In the early 2000s, Britain had a problem. That problem was startling inequality. According to the Office for National Statistics, the percentage of national wealth owned by the richest one per cent of the population had grown from a glaring 20 per cent in 1996 to a truly shocking 23 per cent in 2002.

When the Conservatives came to power in 2010, there was another problem - a budget deficit. An obvious solution to the second problem would have been to tax the rich in order to increase government sufficiently. Some of the rich might not even have noticed. But the Conservative government didn’t see things that way. They took another approach - to drive down the deficit by making big cuts to public spending. This has also been known as austerity.

Austerity has been savage. It would be hard to write a list of all the things affected by it, but here are some. According to the National Pensioners Convention, between 2010 and 2016, more than £5 billion was cut from social care budgets, meaning 1.8 million people no longer received care services at home.
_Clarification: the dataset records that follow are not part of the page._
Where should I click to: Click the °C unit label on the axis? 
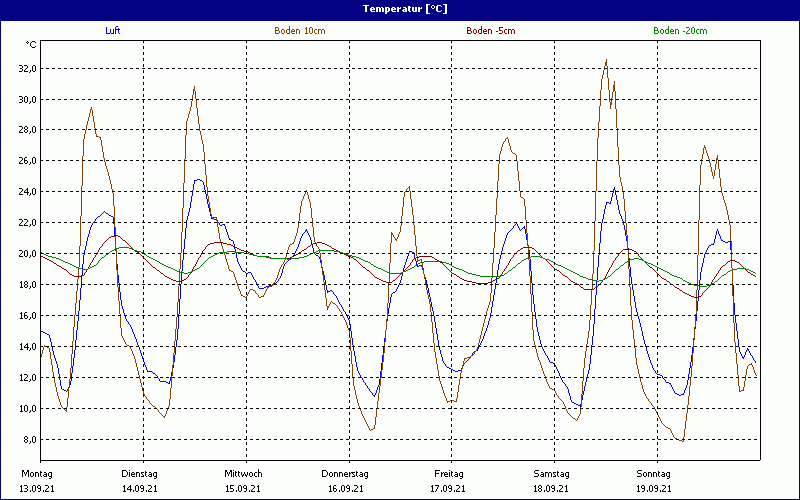point(31,45)
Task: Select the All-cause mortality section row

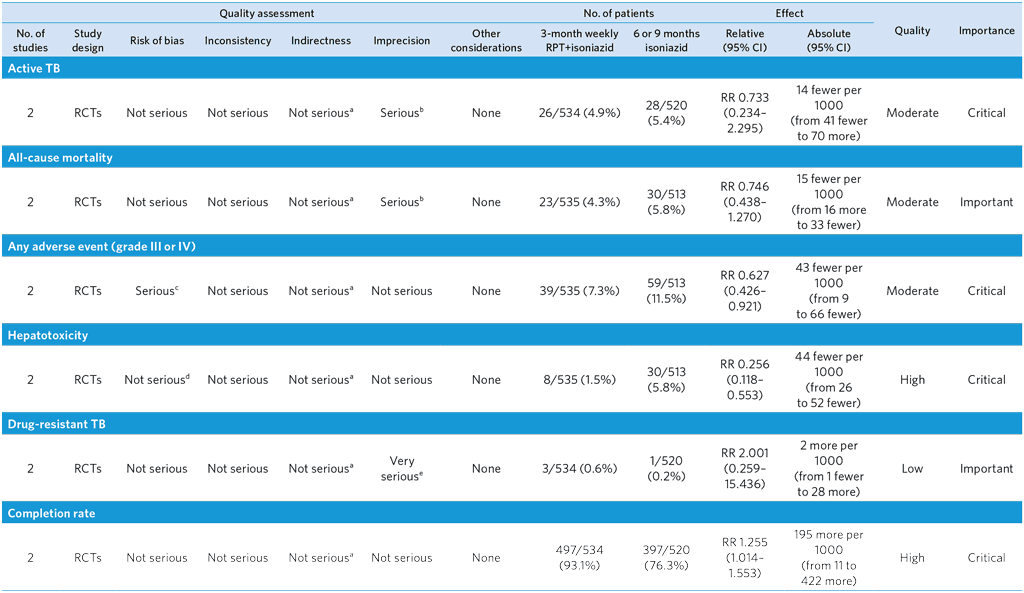Action: (60, 157)
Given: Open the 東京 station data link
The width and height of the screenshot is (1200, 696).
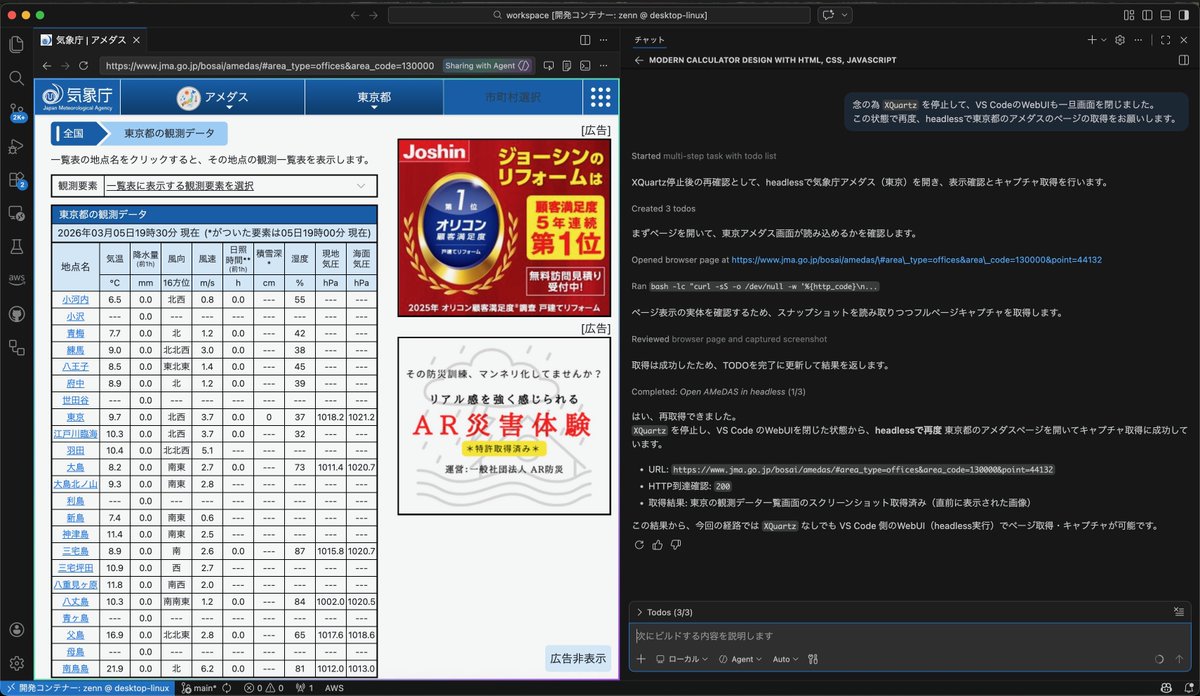Looking at the screenshot, I should pos(75,417).

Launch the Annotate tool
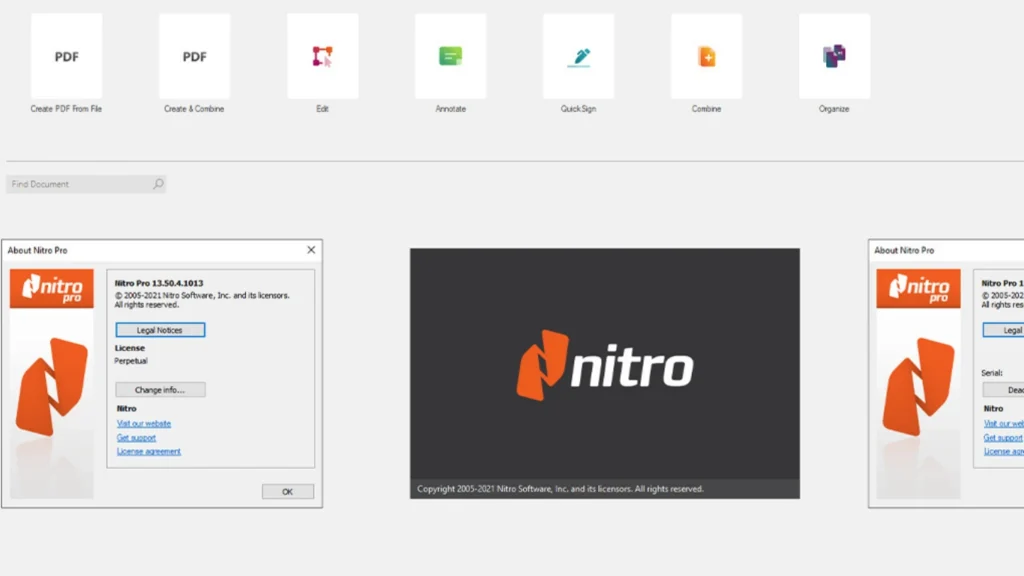tap(449, 57)
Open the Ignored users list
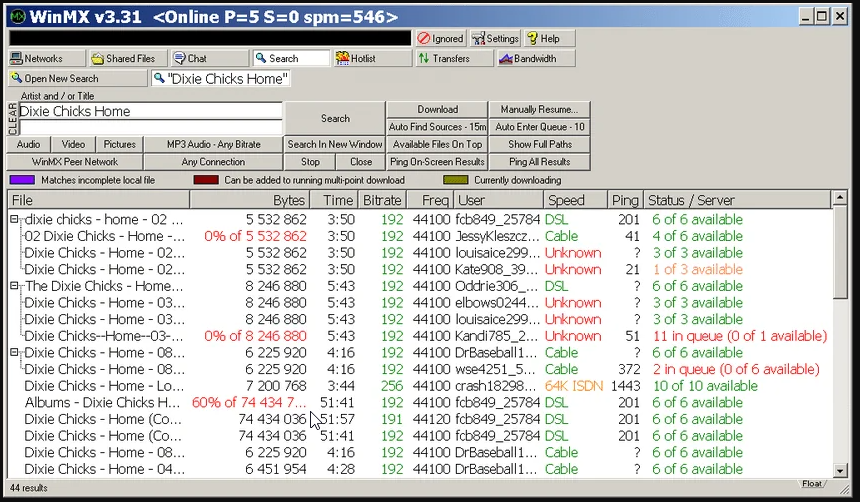The image size is (860, 502). pos(441,39)
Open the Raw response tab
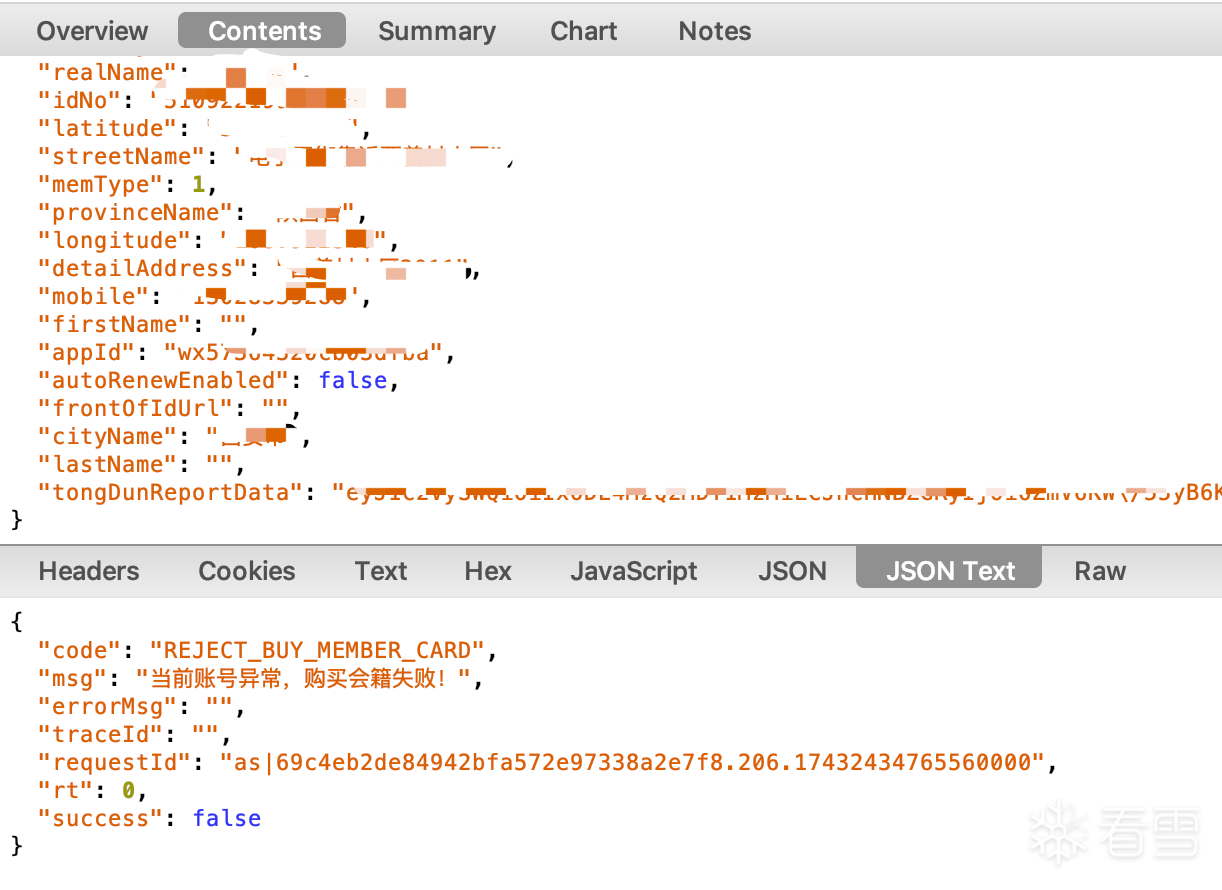The image size is (1222, 890). coord(1100,571)
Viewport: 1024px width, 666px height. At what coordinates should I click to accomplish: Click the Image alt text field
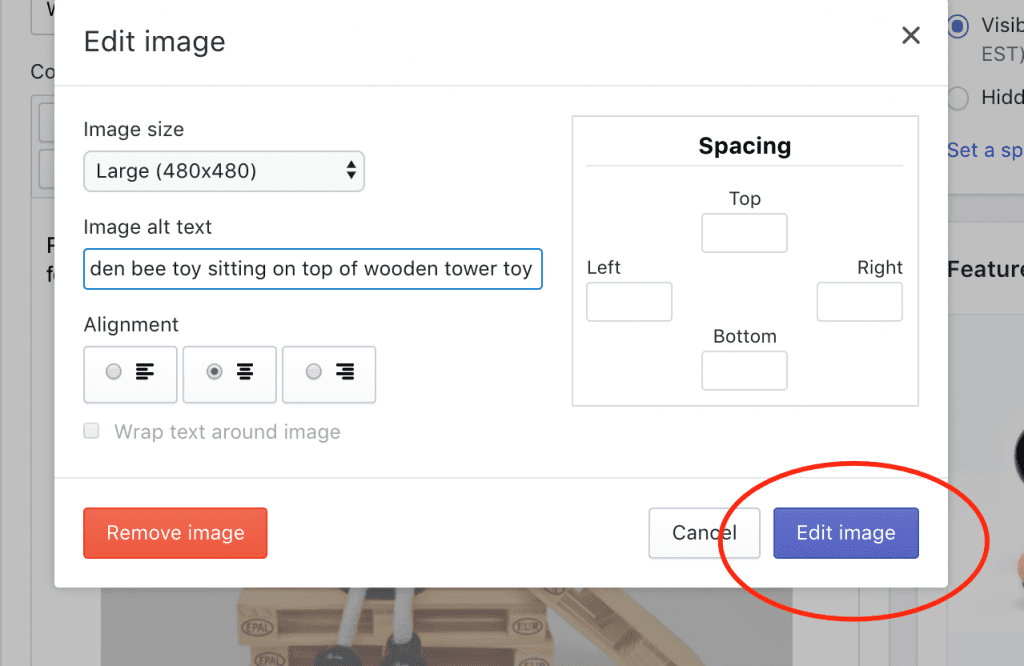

Over the same period, national spending on local government was halved. A study by The Times suggests that London boroughs have had youth budgets slashed, and that between 2011 and 2018 more than 80 youth centres across the city closed. We can draw our own conclusions about a connection between this and knife crime.

Here in Hertfordshire, 93 per cent of schools have seen cuts to their funding since 2015, totalling a loss of £107.8 million. And then of course there is the state of the NHS. Just this month it was announced that A&E waiting times are the longest in 15 years, and targets for cancer and other treatment are being missed. Clearly the NHS has not been getting the support it needs, with the human consequences that result.

Last year, Philip Alston, the rapporteur on extreme poverty and human rights of the United Nations, claimed that 14 million people in Britain, a fifth of the population, lived in poverty, and that 1.5 million were destitute, unable to afford basic essentials. After all, we know about the large growth in the use of food banks.

It may be hard to believe, but this hardship is happening in the fifth richest country in the world. So where is our country’s wealth? That’s an easy question to answer. In 2016, according to Oxfam, the richest one per cent in the country still owned 23 per cent of the wealth. Last year, the Sunday Times Rich List revealed that the 20 richest people in the UK were worth a combined £218.6 billion - yes, that’s billion - and that they had increased their cumulative wealth by £33.5 billion in the previous year alone.

Austerity has been a choice for the Conservatives, not a necessity. Governments are supposed to run countries for the benefit of their people. They should not reduce the quality of life for many while the unbelievably rich get hugely richer.

It’s now election time, and the Conservatives are talking about increasing public spending. However, we should judge them not by what they say they will do, but on what they have done - and we have nine years to look back on.

When we go to place our vote, we must remember the kind of society that they have brought about.